En uno de los partidos de pretemporada tuvimos que jugar contra nuestros vecinos, el CASI. Fue mi día de gloria. Uno de los partidos de los que tengo mejores recuerdos. Era un día gris y fresco y jugué como un as, hasta hice dos tries. Les cuento cómo fue uno de ellos. Tomé una pelota que estaba boyando por el medio de la cancha, la levanté con una mano y a toda carrera. Corrí a toda velocidad hasta zambullirme en el ingoal contrario, un éxtasis. A nuestro entrenador no le gustó una mierda.

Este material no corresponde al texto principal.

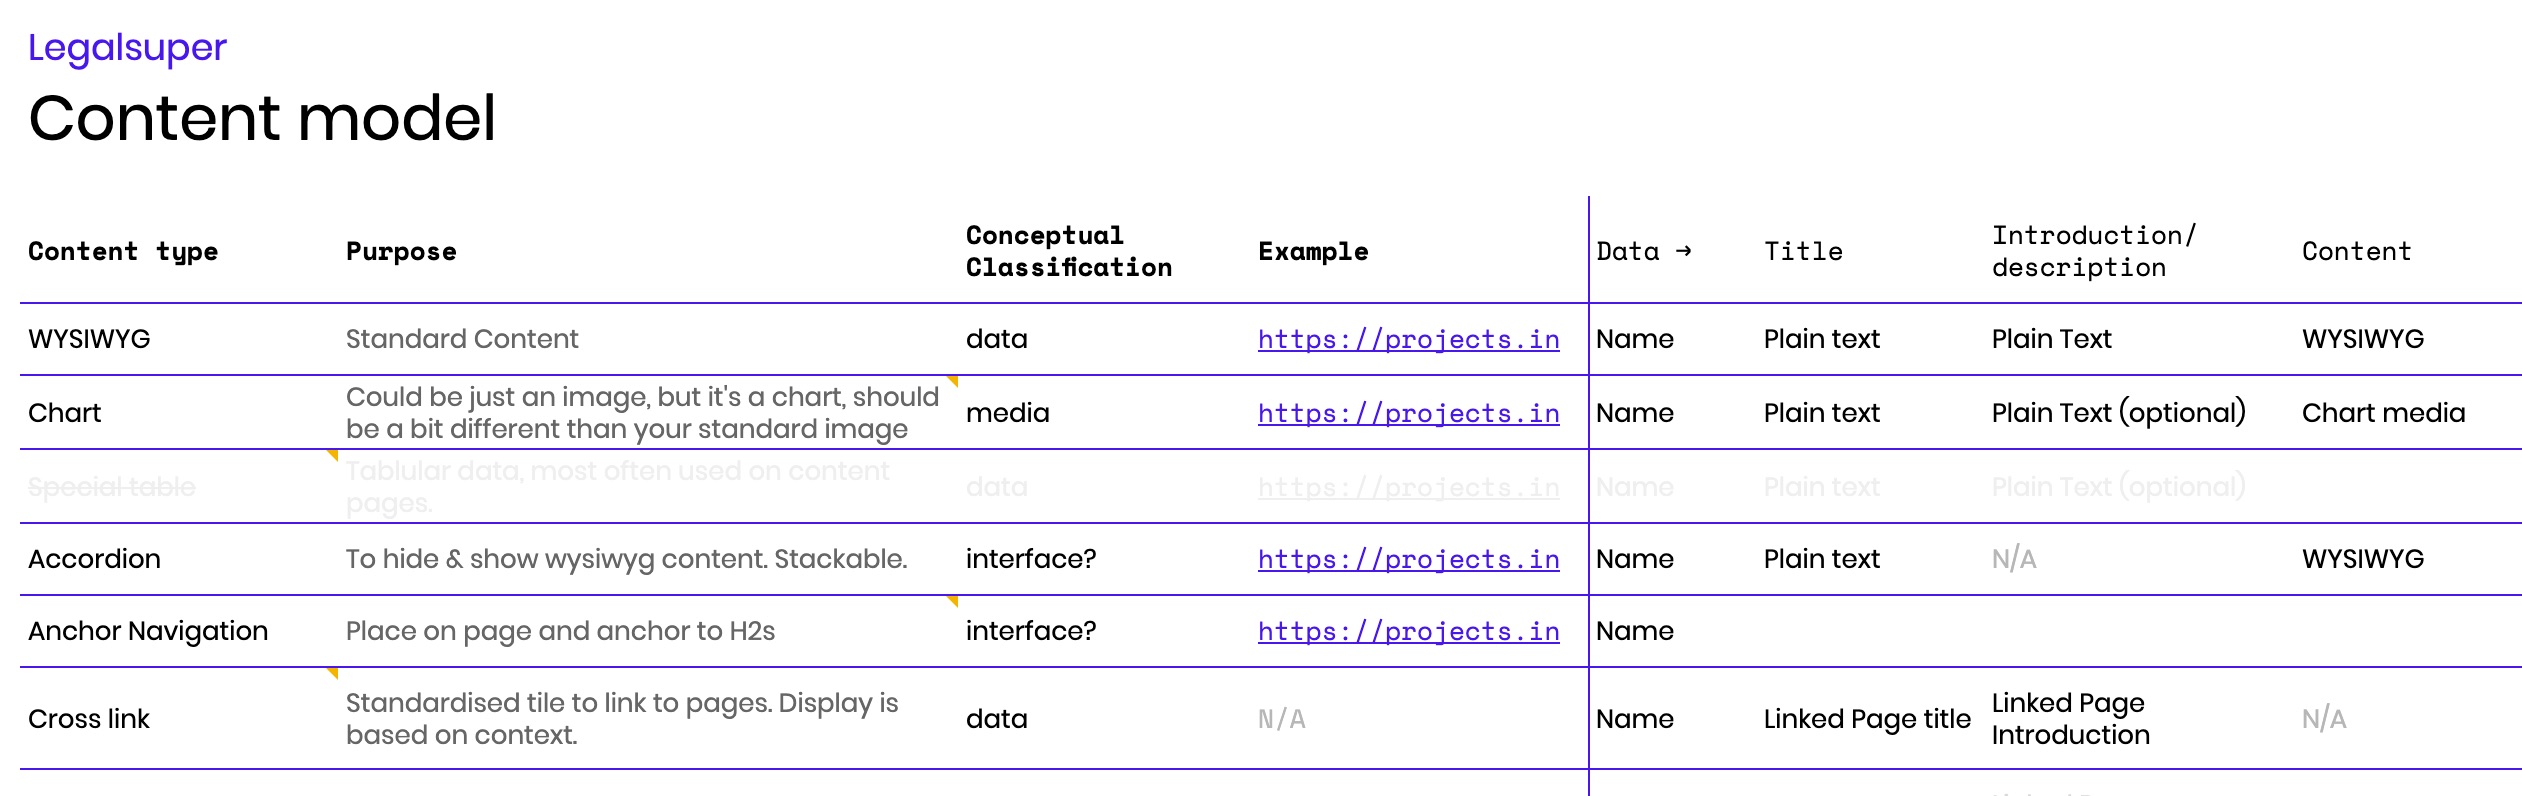Click the Standard Content purpose cell
The width and height of the screenshot is (2522, 796).
pos(462,339)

Hacia mediados de mayo conocí a Elena Moro. Me la presentó Josefina, novia de Memo. Iba al Colegio Labardén y tenía diecisiete años. Era una chica sensible y divertida que me hizo sentir cómodo enseguida. Atractiva, rulos morochos, flaquita y de baja estatura. Me sorprendió de entrada con su forma de ser. Hubo conexión, era como estar con una persona que conocía de toda la vida. Como nunca antes, se me había encendido algo interno. Los sentimientos no se piensan, solo se sienten. Me acuerdo muy bien de una salida a Club Cien, un boliche que quedaba en un subsuelo de la calle Florida. Si bien no pasó nada en particular, esa noche sentí que algo especial podía pasar. Obviamente yo estaba flechado. Elena, por su parte, y de esto me enteré con el tiempo, tenía una expectativa formada con respecto a mí. Creía que yo era “el gordo” canchero, popular y rodeado de gente. De todo lo anterior, lo que sí me hacía honor era ser amiguero, estar rodeado de los que quería. Ella también se sintió atraída cuando nos conocimos, le parecía divertido conocer a alguien “deportista” como yo. Empezó a ver otras cosas en mí que le gustaban. Según su mirada, yo era suelto, divertido y extrovertido. Cuando yo estaba con Elena me sentía hechizado. Tiempo después me enteraría de que a ella le pasaba lo mismo.